Eliezer
and Uriel
Shkolnik are locked in an unlikely father-son relationship. They are
both leading
professors within the rigorous and rarefied field of Talmudic Studies:
an obscure
discipline dedicated to the application of objective analysis to
ancient Jewish
texts in furtherance of our understanding of such topics as the texts’

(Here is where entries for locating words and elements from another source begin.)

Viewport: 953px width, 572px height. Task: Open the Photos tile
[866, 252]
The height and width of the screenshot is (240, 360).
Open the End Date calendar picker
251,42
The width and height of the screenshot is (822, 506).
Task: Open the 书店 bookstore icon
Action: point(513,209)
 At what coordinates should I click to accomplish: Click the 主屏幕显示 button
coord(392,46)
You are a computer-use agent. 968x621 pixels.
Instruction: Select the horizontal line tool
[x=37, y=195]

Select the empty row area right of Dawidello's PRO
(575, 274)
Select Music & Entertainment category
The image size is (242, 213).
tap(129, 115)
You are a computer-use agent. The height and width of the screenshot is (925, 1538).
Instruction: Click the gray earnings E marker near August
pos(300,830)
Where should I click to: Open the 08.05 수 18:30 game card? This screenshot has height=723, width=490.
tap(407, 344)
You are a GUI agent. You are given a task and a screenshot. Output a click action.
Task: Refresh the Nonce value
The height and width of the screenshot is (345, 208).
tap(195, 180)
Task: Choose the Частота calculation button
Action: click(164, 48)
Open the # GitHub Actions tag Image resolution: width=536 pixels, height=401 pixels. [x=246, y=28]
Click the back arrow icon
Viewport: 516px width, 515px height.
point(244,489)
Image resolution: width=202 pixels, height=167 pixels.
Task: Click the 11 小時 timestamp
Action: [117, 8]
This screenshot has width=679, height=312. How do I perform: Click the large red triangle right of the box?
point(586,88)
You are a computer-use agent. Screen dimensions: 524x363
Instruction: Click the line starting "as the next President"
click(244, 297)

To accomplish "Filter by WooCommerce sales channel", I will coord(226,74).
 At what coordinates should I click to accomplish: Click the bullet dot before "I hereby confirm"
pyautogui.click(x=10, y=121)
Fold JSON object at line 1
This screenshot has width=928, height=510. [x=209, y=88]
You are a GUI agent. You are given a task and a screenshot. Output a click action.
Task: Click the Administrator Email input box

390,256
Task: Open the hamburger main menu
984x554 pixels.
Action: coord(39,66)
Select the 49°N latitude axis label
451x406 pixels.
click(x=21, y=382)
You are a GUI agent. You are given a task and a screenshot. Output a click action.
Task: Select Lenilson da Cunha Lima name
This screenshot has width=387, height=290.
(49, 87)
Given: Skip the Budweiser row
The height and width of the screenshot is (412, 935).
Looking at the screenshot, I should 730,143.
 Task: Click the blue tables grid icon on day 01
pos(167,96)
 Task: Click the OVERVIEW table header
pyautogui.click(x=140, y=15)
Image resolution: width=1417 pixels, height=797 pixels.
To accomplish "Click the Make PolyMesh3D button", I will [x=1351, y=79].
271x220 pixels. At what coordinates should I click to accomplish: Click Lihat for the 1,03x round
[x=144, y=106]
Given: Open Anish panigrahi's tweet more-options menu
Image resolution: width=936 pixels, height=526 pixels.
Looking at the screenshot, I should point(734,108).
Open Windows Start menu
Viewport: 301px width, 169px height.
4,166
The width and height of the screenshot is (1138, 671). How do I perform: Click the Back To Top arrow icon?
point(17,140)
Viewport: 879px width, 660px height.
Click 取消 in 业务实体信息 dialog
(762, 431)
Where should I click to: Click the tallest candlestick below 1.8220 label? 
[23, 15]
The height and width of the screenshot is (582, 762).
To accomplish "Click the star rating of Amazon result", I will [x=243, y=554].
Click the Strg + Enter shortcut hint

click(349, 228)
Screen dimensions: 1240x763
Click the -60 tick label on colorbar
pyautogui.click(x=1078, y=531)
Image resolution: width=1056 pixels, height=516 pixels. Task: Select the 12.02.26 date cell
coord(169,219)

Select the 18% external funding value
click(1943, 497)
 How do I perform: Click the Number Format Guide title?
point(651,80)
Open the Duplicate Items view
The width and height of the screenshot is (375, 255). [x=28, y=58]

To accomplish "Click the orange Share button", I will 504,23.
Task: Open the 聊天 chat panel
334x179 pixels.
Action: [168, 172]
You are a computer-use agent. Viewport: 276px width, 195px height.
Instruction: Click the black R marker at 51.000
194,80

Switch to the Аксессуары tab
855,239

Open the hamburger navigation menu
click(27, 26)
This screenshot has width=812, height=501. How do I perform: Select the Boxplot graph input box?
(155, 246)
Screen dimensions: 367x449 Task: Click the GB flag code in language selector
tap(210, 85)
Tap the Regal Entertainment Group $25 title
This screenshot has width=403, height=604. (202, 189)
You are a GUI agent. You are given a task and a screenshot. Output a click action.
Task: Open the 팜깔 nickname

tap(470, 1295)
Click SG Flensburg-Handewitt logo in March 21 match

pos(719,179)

historical backgrounds, reflections of daily reality, linguistic
characteristics and literary sources. Eliezer (Shlomo Bar’Aba) is a
bitter old-school
purist who has spent his career parsing texts with a research-intensive
analytic
approach. His life’s greatest achievement amounts to a single footnote
buried
between the pages of an influential tome in which his legendary mentor
and the
book’s author briefly acknowledges his contributing research. His son
Uriel
(Lior Ashkenazi), by way of contrast, is a popular and accomplished
scholar who
delivers lectures in academic institutions across the country. Every
waking
moment Eliezer must suffer the ultimate humiliation of living in his
son’s shadow.
One fateful day, the Minister of Education phones Eliezer to inform him
that he
is going to be awarded the coveted Israel Prize – a personal holy grail
that
has eluded his grasp for nearly two decades. A newspaper confirms it.
Shortly
afterwards, the Israel Prize committee phones Uriel to arrange an
emergency
meeting. It informs Uriel that he is the
true recipient of the prize and that his father was mistakenly awarded
the
prize due to a freak mix-up over their identities. The sorry debacle
forces Uriel
into the dilemma of either letting his father live an illusion and
permanently
forfeiting his future claims to the award or allowing the Board to
restore
their actual judgment at the cost of his father’s heartbreak.
Joseph
Cedar’s “Footnote”
is a tragicomic triumph with a daring plotline that succeeds in the end
because
of its surprising offbeat humour and unswerving confidence in its
esoteric material.
The concept of the “footnote”, as suggested by the title, functions as
a
perfect metaphor for the film’s story and Eliezer’s character, as it is
used to
denote an anecdote that is of minor importance yet is too good to be
omitted. Cedar’s
anecdote opens up an absurd world of niche humour that mines its comedy
from
the most unexpected places. Don’t be at all surprised if you find
yourself laughing
uncontrollably at its classy collection of visual gags that image such
situations as a secret meeting held in a confined space and attended by
self-important
luminaries, Uriel serving a rocket ace in blind fury during a friendly
squash
game and Eliezer engaging in a childish argument with a guard over his
security
clearance. Cedar transforms the Israeli Talmud establishment into a
comic and
dramatic site of struggle where rival professors wage epic unspoken
wars,
highly intelligent scholars behave like little children and careers are
made or
stayed over the tiniest of details. However,
beneath all the wry humour, the story allegorises the troubling
universal relationships
between fathers and sons. The film’s comedy is thus offset by the
genuine pathos
that its familial portrayals arouse. Eliezer and Uriel, in spite of
their
respective foibles, both represent hapless victims of tragic
circumstances operating
outside their control. Bar’Aba’s
performance is outstanding in conveying this sympathetic image. The
film’s
sporadic graphic narration is tawdry, however, the film’s overwhelming
strengths
mitigate this defect completely. I strongly recommend this one.